PROMPT: Go through the records below line by line, counting those that contain the word "Task"; answer with the count only.
***** DATA
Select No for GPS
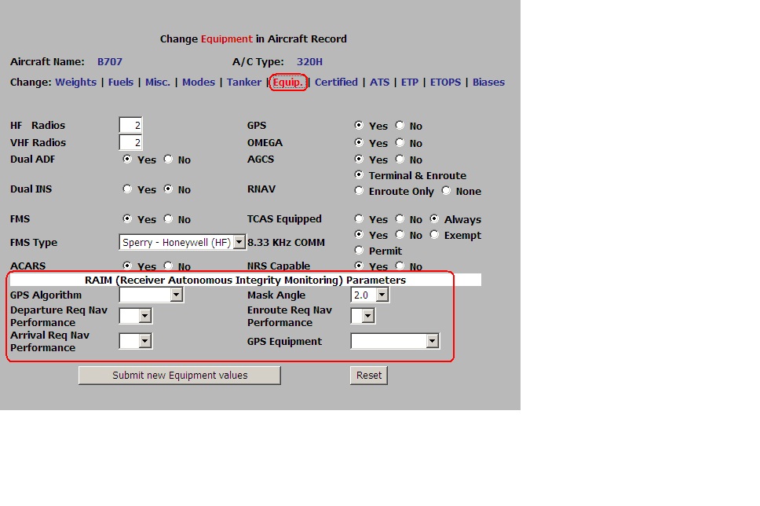Screen dimensions: 760x506 click(x=400, y=125)
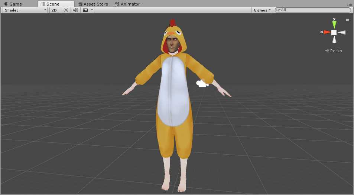
Task: Click the red X axis gizmo cone
Action: (327, 32)
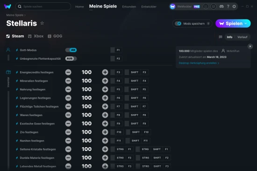The height and width of the screenshot is (171, 257).
Task: Increase Energiecredits with plus icon
Action: click(105, 72)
**********
ANSWER BOX: 2